Is it possible to take a parameter by const reference, while banning conversions so that temporaries aren't passed instead?

Question

Sometimes we like to take a large parameter by reference, and also to make the reference const if possible to advertize that it is an input parameter. But by making the reference const, the compiler then allows itself to convert data if it's of the wrong type. This means it's not as efficient, but more worrying is the fact that I think I am referring to the original data; perhaps I will take it's address, not realizing that I am, in effect, taking the address of a temporary.

The call to bar in this code fails. This is desirable, because the reference is not of the correct type. The call to bar_const is also of the wrong type, but it silently compiles. This is undesirable for me.

#include<vector>
using namespace std;

int vi;

void foo(int &) { }
void bar(long &) { }
void bar_const(const long &) { }

int main() {
   foo(vi);
   // bar(vi); // compiler error, as expected/desired
   bar_const(vi);
}

What's the safest way to pass a lightweight, read-only reference?
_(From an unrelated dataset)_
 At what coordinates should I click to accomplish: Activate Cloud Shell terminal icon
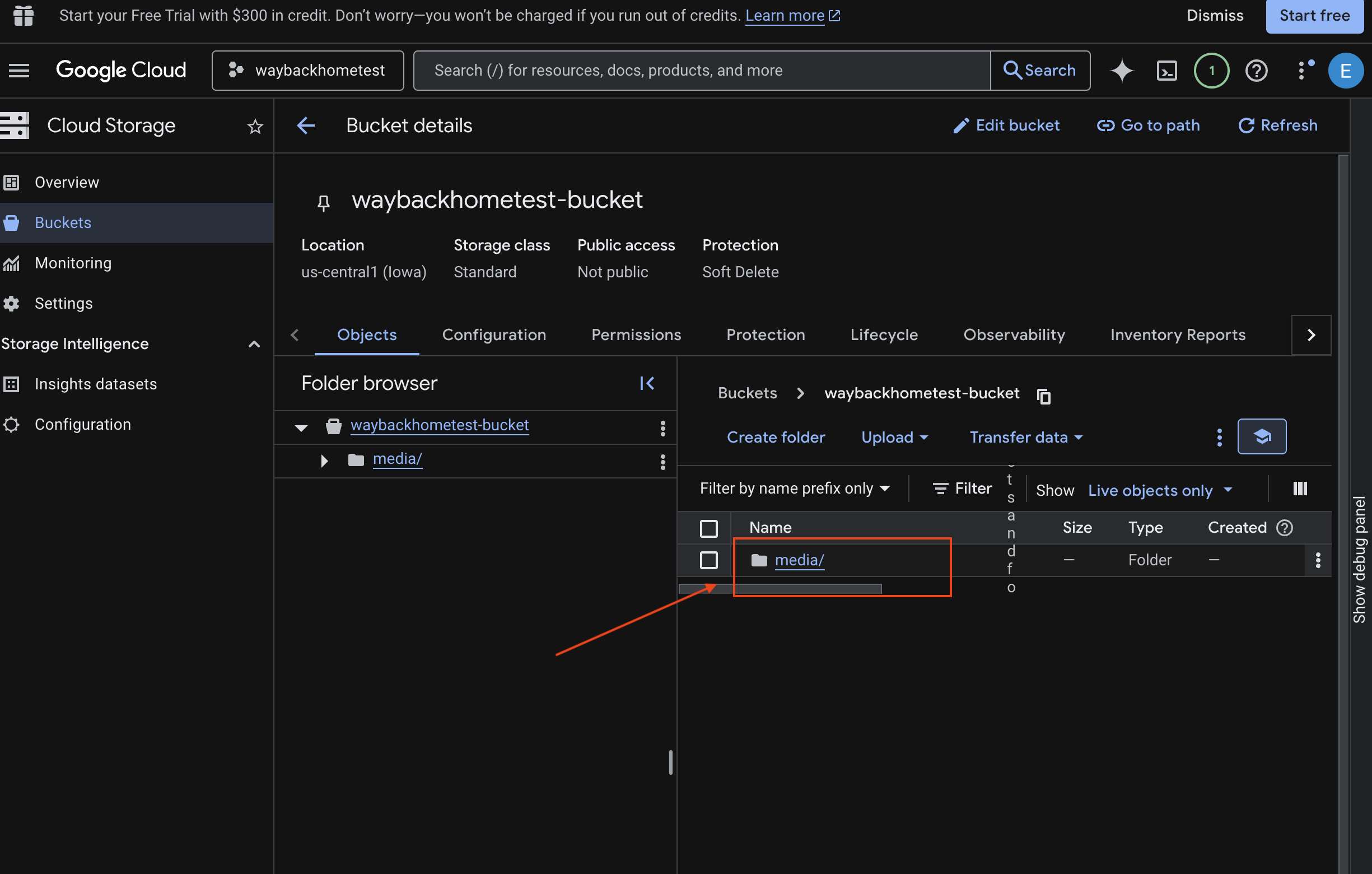click(1166, 71)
I'm tempted to create a new reference-like template.

(Obviously, int and long are very small types. But I have been caught out with larger structures which can be converted to each other. I don't want this to silently happen when I'm taking a const reference. Sometimes, marking the constructors as explicit helps, but that is not ideal)

Update: I imagine a system like the following: Imagine having two functions X byVal(); and X& byRef(); and the following block of code:

 X x;
 const_lvalue_ref<X> a = x; // I want this to compile
 const_lvalue_ref<X> b = byVal(); // I want this to fail at compile time
 const_lvalue_ref<X> c = byRef(); // I want this to compile

That example is based on local variables, but I want it to also work with parameters. I want to get some sort of error message if I'm accidentally passing a ref-to-temporary or a ref-to-a-copy when I think I'll passing something lightweight such as a ref-to-lvalue. This is just a 'coding standard' thing - if I actually want to allow passing a ref to a temporary, then I'll use a straightforward const X&. (I'm finding this piece on Boost's FOREACH to be quite useful.)

Answer 1

If you can use C++11 (or parts thereof), this is easy:

void f(BigObject const& bo){
  // ...
}

void f(BigObject&&) = delete; // or just undefined

Live example on Ideone.

This will work, because binding to an rvalue ref is preferred over binding to a reference-to-const for a temporary object.
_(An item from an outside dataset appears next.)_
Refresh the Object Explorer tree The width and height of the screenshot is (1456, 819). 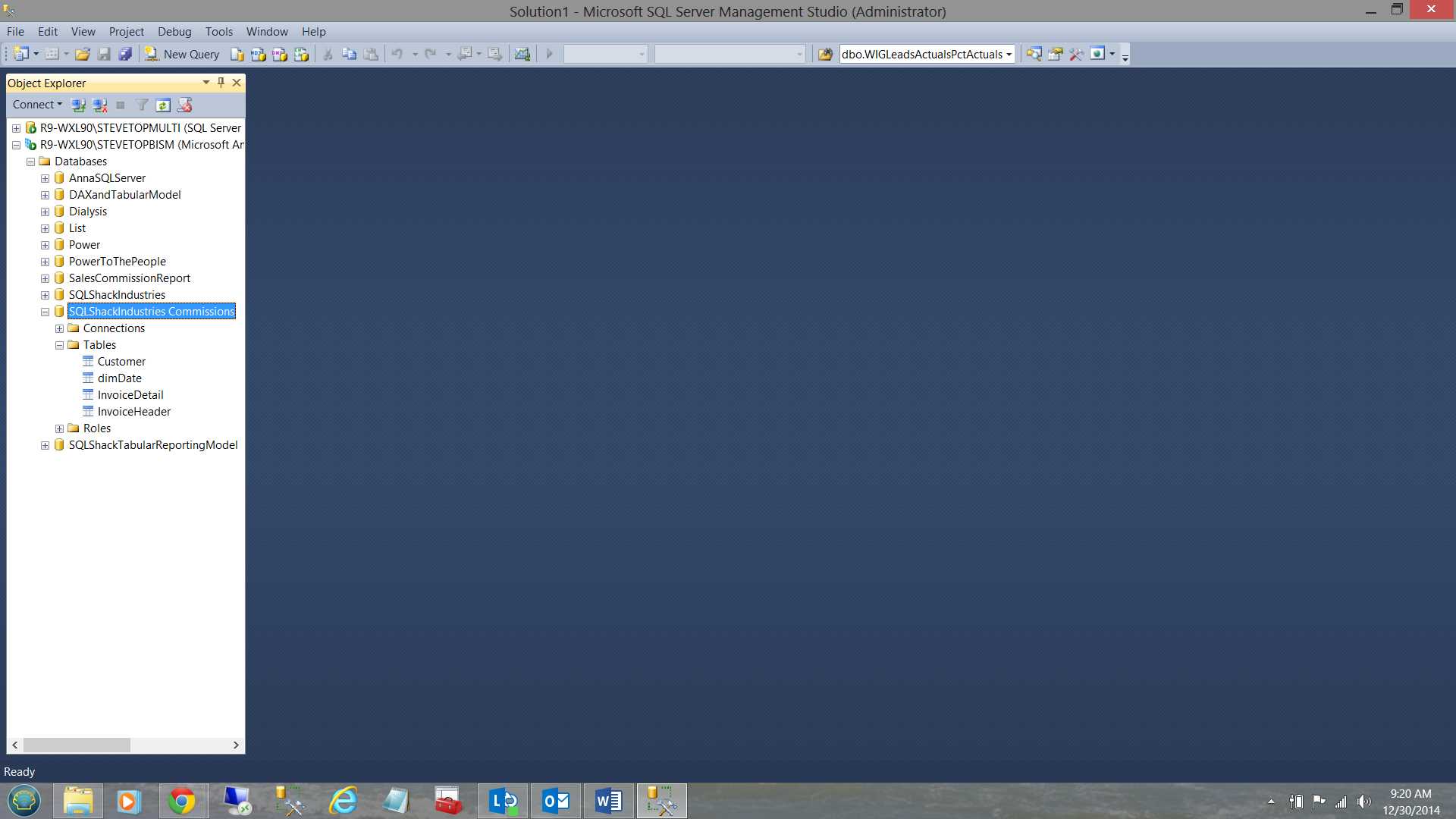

You can also exploit the fact that only a single user-defined conversion is allowed in an implicit conversion sequence:

struct BigObjWrapper{
  BigObjWrapper(BigObject const& o)
    : object(o) {}

  BigObject const& object;
};

void f(BigObjWrapper wrap){
  BigObject const& bo = wrap.object;
  // ...
}

Live example on Ideone.

Answer 2

Well, if your "large parameter" is a class, the first thing to do is ensure that you mark any single parameter constructors explicit (apart from the copy constructor):

class BigType
{
public:
    explicit BigType(int);
};

This applies to constructors which have default parameters which could potentially be called with a single argument, also.

Then it won't be automatically converted to since there are no implicit constructors for the compiler to use to do the conversion. You probably don't have any global conversion operators which make that type, but if you do, then

If that doesn't work for you, you could use some template magic, like:

template <typename T>
void func(const T &); // causes an undefined reference at link time.

template <>
void func(const BigType &v)
{
    // use v.
}